DATA FOR THIS EXERCISE:
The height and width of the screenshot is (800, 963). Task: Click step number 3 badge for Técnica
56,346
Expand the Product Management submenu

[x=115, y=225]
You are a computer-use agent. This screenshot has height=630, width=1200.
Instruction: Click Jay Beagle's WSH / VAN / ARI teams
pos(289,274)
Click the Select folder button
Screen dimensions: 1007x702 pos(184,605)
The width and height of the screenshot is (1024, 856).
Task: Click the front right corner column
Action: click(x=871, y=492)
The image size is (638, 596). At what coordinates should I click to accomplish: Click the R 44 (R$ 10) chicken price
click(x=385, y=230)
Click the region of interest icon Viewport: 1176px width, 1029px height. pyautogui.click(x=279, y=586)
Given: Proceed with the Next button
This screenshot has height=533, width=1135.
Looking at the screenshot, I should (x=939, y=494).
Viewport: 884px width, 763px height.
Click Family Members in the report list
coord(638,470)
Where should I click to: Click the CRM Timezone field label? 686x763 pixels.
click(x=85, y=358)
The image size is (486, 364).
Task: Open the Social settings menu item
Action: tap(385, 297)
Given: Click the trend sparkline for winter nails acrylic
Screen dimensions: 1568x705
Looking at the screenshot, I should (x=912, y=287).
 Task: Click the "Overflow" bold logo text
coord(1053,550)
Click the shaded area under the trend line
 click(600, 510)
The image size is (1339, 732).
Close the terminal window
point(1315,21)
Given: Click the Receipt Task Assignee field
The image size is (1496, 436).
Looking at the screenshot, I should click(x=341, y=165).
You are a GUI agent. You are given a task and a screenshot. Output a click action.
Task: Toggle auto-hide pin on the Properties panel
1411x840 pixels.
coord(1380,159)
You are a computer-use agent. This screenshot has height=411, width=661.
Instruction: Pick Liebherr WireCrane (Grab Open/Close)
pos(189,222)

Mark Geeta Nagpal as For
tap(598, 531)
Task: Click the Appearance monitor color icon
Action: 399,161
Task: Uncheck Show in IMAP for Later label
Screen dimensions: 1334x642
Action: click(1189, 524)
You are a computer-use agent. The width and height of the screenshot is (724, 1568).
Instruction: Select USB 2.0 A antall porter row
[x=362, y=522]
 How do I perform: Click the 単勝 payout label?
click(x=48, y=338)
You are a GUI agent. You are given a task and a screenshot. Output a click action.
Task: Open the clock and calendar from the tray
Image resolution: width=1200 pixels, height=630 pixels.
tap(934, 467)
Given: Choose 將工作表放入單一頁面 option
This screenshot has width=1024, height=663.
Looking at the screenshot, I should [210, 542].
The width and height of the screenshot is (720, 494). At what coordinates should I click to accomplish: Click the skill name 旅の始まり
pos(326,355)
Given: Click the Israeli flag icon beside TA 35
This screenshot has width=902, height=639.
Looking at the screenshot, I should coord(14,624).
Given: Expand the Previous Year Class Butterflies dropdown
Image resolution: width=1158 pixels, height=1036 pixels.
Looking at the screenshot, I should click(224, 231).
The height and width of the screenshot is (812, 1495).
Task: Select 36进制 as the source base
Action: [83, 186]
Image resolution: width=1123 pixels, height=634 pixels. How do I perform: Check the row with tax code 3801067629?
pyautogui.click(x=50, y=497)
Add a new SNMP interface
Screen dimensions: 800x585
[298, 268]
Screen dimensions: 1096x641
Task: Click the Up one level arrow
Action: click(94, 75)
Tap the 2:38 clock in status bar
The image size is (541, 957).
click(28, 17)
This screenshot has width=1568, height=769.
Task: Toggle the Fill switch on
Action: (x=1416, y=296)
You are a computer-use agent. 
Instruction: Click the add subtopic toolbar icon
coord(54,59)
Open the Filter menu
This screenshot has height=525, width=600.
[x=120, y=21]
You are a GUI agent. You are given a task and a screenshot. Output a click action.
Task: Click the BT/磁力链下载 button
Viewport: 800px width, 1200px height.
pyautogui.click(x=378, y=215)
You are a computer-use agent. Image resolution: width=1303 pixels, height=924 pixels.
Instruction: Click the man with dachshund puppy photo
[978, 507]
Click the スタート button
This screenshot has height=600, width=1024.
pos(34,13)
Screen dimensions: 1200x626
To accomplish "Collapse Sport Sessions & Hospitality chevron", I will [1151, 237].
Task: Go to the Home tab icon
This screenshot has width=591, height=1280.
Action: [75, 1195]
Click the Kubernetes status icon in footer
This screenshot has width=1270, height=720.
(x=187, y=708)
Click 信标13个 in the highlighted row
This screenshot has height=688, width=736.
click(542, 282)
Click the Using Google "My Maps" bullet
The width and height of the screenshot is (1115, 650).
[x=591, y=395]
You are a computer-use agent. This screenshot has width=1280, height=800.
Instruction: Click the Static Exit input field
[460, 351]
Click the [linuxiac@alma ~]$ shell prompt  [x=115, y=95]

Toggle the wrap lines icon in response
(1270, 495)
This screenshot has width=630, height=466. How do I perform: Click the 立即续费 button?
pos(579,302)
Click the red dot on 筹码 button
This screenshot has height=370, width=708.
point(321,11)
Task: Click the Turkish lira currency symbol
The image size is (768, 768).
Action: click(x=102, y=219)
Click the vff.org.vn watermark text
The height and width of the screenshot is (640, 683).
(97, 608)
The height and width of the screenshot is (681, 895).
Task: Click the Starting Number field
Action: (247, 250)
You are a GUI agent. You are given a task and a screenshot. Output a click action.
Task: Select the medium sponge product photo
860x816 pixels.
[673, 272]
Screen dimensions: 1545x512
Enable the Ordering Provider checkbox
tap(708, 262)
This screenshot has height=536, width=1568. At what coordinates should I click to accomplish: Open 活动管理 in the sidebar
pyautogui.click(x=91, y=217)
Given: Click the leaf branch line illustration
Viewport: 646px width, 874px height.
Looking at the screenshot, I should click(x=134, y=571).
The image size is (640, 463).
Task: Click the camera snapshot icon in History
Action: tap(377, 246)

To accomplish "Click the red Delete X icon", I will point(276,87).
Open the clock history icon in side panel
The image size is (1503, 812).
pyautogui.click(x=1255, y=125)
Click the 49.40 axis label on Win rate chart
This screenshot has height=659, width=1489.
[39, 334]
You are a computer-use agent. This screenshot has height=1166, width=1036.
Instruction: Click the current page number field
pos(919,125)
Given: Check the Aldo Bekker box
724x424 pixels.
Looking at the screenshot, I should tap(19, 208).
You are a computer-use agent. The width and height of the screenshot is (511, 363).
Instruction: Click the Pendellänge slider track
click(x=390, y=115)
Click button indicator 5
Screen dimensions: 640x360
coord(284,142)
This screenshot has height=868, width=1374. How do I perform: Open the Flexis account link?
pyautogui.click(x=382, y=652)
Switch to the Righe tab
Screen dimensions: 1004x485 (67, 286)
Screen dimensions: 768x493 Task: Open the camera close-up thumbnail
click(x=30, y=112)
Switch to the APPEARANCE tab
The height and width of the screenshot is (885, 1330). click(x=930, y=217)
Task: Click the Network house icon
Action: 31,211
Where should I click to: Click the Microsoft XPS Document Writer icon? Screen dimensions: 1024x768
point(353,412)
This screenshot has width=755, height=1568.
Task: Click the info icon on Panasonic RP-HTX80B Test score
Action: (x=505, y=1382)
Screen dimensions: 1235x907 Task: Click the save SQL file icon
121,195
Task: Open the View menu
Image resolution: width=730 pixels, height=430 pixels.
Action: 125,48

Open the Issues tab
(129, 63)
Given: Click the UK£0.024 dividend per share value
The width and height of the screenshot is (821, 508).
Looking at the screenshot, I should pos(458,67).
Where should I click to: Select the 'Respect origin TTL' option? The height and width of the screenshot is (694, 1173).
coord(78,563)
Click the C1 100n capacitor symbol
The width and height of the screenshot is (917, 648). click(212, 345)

WHAT THE TASK ASKS:
Scan the material for lines with the word "panel", and copy each line you find.

OUTPUT OF THE TASK:
Task: Toggle auto-hide pin on the Properties panel
Open the clock history icon in side panel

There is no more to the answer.